RECORDS PROVIDED>

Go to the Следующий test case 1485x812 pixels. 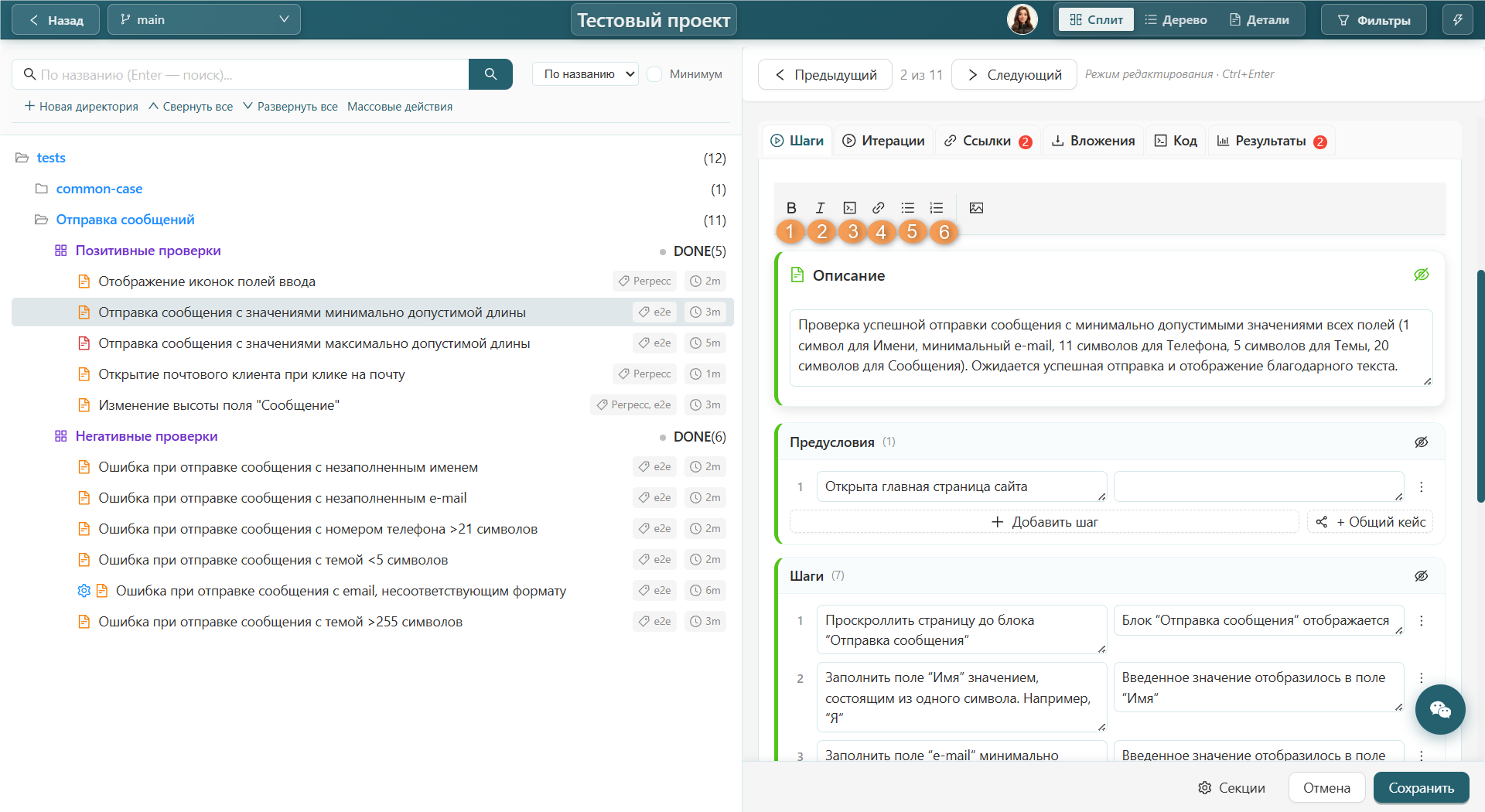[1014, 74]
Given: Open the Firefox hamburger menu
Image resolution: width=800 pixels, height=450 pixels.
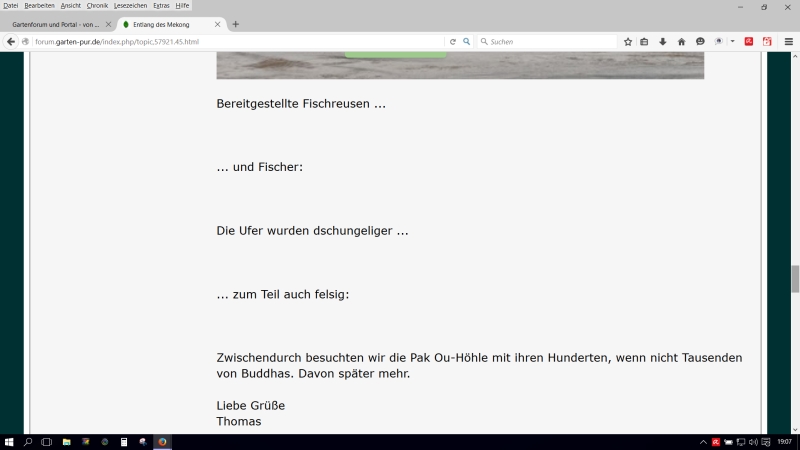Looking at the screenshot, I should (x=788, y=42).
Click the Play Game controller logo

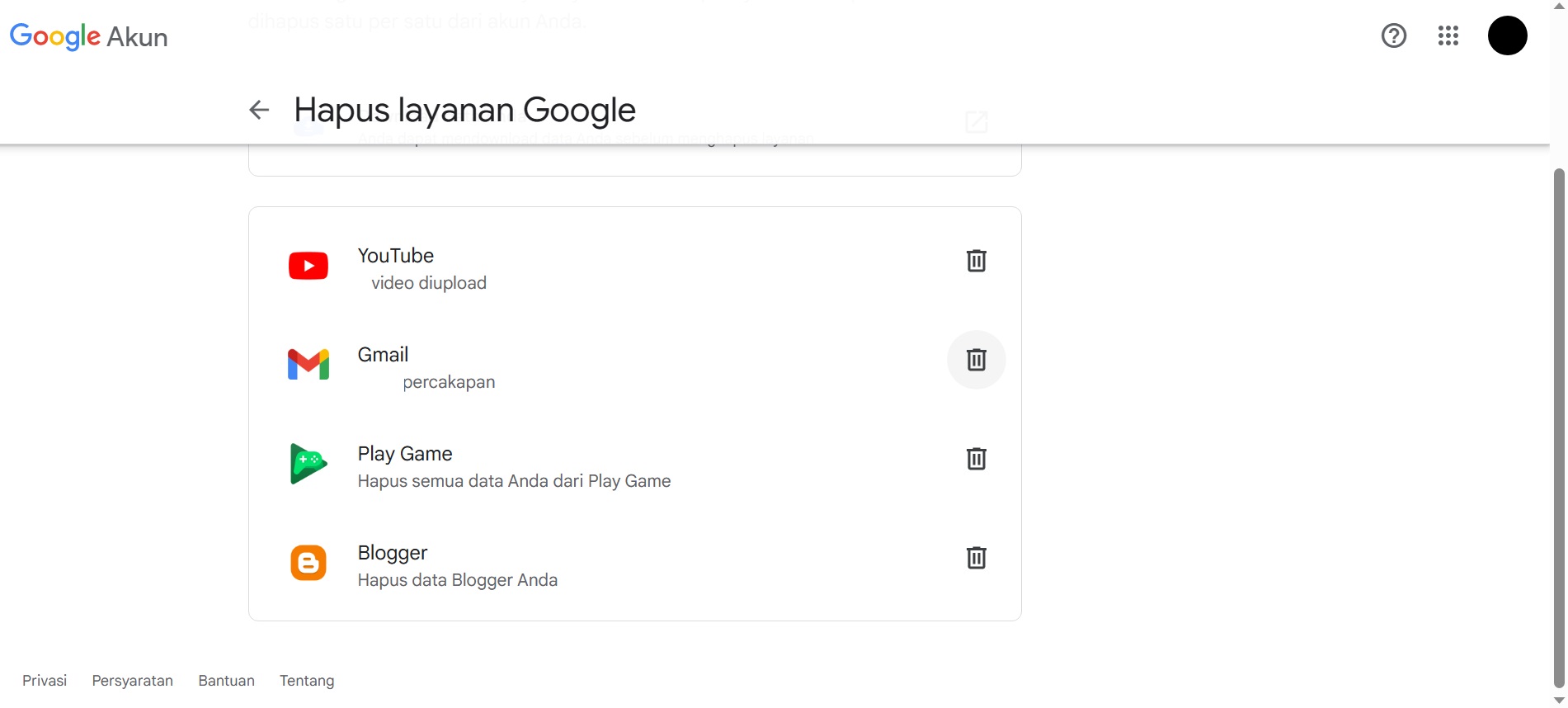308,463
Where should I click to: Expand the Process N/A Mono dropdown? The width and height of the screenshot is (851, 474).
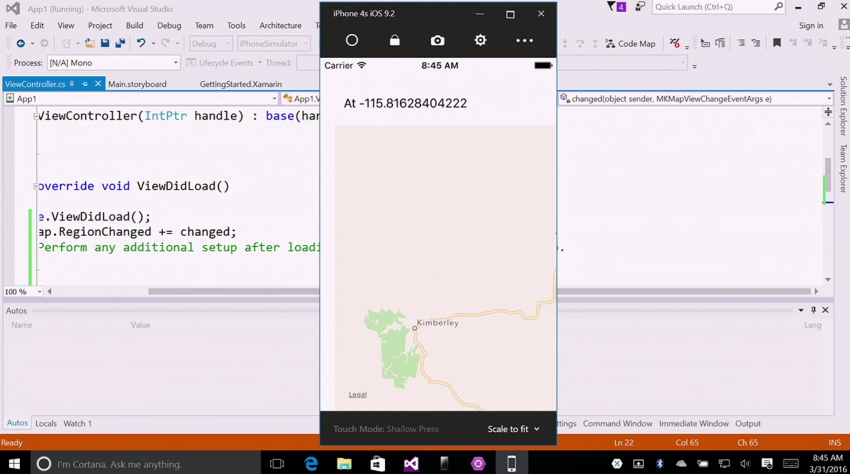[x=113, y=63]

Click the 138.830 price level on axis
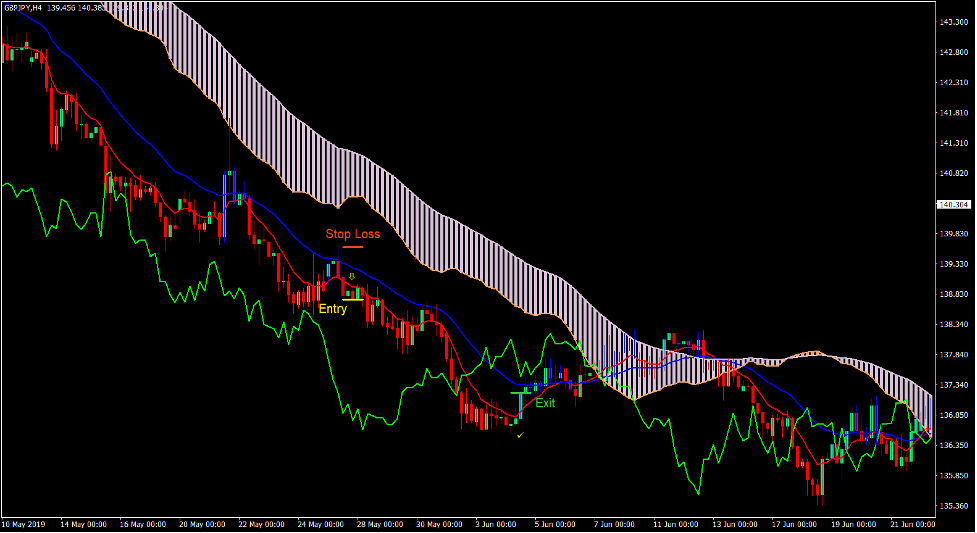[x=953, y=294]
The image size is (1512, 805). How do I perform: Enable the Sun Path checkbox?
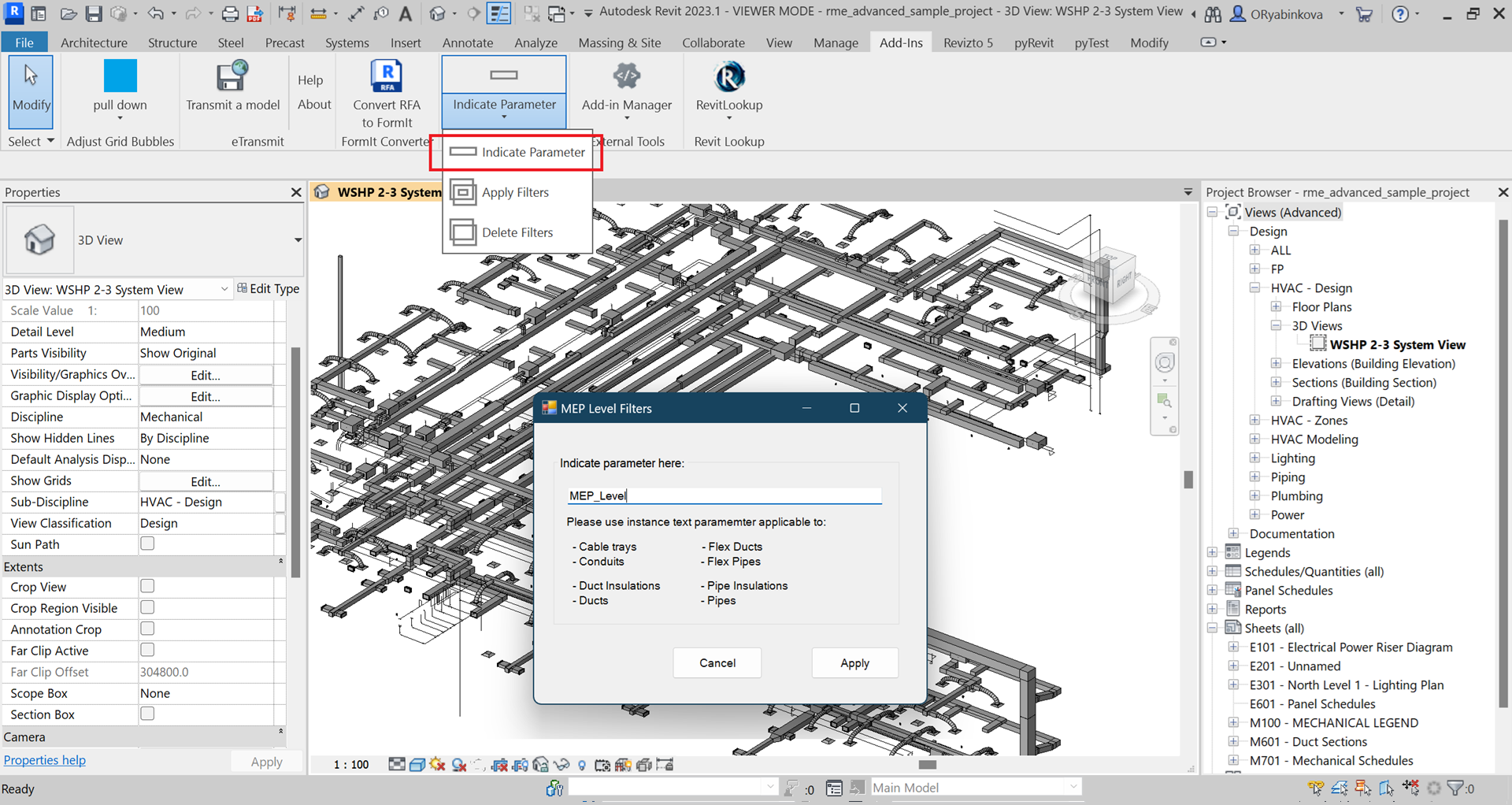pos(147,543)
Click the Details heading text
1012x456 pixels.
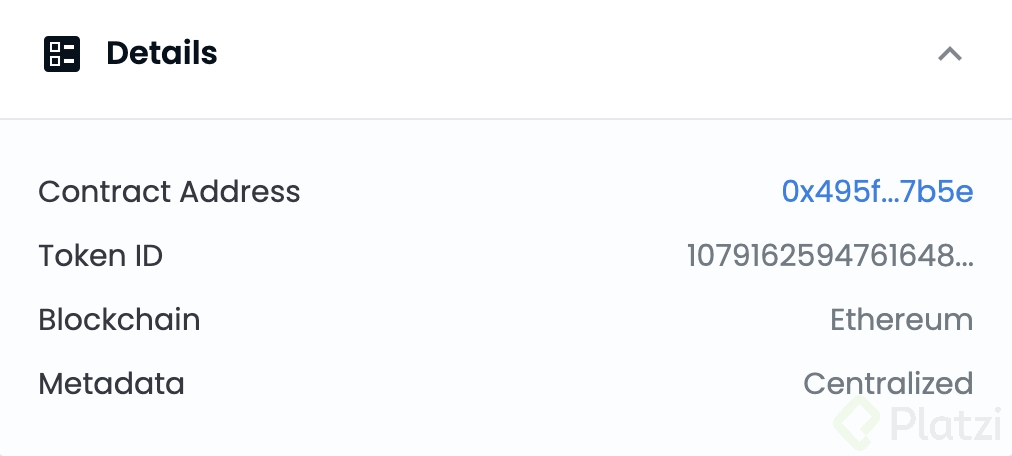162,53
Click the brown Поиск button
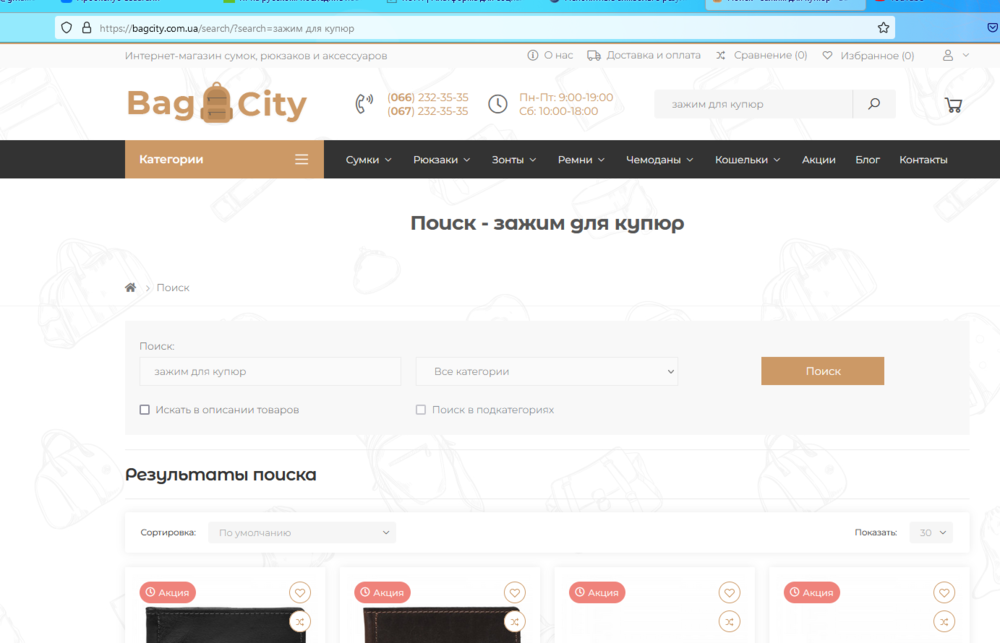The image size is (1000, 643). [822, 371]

DIRECTIONS FOR THIS TASK> Transcribe only the lines from the line holding "Click the 138.830 price level on axis" to the final line of the listing above. Keep them exact, include both ends, and skip the pictures.

TASK RESPONSE>
Click the 138.830 price level on axis
[x=953, y=294]
The image size is (1512, 805). How do I perform: Enable the Sun Path checkbox?
pos(147,543)
Click the Details heading text
1012x456 pixels.
162,53
Click the brown Поиск button
The image size is (1000, 643). [822, 371]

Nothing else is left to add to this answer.